:: Exercise goal ::
In full and word for word, copy the records that follow.

:: Supplied material ::
════

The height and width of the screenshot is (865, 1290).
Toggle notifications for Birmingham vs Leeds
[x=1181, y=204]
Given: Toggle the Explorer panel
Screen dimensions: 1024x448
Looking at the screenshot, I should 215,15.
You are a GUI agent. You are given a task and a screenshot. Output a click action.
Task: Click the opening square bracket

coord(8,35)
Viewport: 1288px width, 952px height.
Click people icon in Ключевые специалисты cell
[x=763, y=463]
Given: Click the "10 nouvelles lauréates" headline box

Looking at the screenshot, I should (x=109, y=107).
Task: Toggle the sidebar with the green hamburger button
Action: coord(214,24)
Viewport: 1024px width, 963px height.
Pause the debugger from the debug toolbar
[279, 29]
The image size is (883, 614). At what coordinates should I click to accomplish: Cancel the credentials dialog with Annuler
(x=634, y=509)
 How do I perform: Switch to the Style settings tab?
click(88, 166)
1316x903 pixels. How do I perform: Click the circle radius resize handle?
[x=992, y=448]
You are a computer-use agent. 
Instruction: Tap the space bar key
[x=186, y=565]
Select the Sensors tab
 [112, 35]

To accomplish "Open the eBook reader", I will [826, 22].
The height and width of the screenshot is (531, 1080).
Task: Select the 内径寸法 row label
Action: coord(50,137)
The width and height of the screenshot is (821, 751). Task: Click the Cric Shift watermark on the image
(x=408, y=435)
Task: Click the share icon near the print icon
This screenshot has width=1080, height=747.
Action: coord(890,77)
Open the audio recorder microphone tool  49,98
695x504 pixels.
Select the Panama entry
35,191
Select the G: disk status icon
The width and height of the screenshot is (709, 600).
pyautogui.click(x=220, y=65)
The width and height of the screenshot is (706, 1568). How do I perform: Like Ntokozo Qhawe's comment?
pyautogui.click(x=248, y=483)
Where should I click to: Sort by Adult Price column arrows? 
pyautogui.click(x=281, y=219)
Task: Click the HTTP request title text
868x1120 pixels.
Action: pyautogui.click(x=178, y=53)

════

:: Answer box ::
The height and width of the screenshot is (865, 1290).
Toggle notifications for Birmingham vs Leeds
[x=1181, y=204]
Given: Toggle the Explorer panel
Screen dimensions: 1024x448
Looking at the screenshot, I should 215,15.
You are a GUI agent. You are given a task and a screenshot. Output a click action.
Task: Click the opening square bracket

coord(8,35)
Viewport: 1288px width, 952px height.
Click people icon in Ключевые специалисты cell
[x=763, y=463]
Given: Click the "10 nouvelles lauréates" headline box

Looking at the screenshot, I should (x=109, y=107).
Task: Toggle the sidebar with the green hamburger button
Action: coord(214,24)
Viewport: 1024px width, 963px height.
Pause the debugger from the debug toolbar
[279, 29]
The image size is (883, 614). At what coordinates should I click to accomplish: Cancel the credentials dialog with Annuler
(x=634, y=509)
 How do I perform: Switch to the Style settings tab?
click(88, 166)
1316x903 pixels. How do I perform: Click the circle radius resize handle?
[x=992, y=448]
You are a computer-use agent. 
Instruction: Tap the space bar key
[x=186, y=565]
Select the Sensors tab
 [112, 35]

To accomplish "Open the eBook reader", I will [826, 22].
The height and width of the screenshot is (531, 1080).
Task: Select the 内径寸法 row label
Action: coord(50,137)
The width and height of the screenshot is (821, 751). Task: Click the Cric Shift watermark on the image
(x=408, y=435)
Task: Click the share icon near the print icon
This screenshot has width=1080, height=747.
Action: coord(890,77)
Open the audio recorder microphone tool  49,98
695x504 pixels.
Select the Panama entry
35,191
Select the G: disk status icon
The width and height of the screenshot is (709, 600).
pyautogui.click(x=220, y=65)
The width and height of the screenshot is (706, 1568). How do I perform: Like Ntokozo Qhawe's comment?
pyautogui.click(x=248, y=483)
Where should I click to: Sort by Adult Price column arrows? 
pyautogui.click(x=281, y=219)
Task: Click the HTTP request title text
868x1120 pixels.
Action: pyautogui.click(x=178, y=53)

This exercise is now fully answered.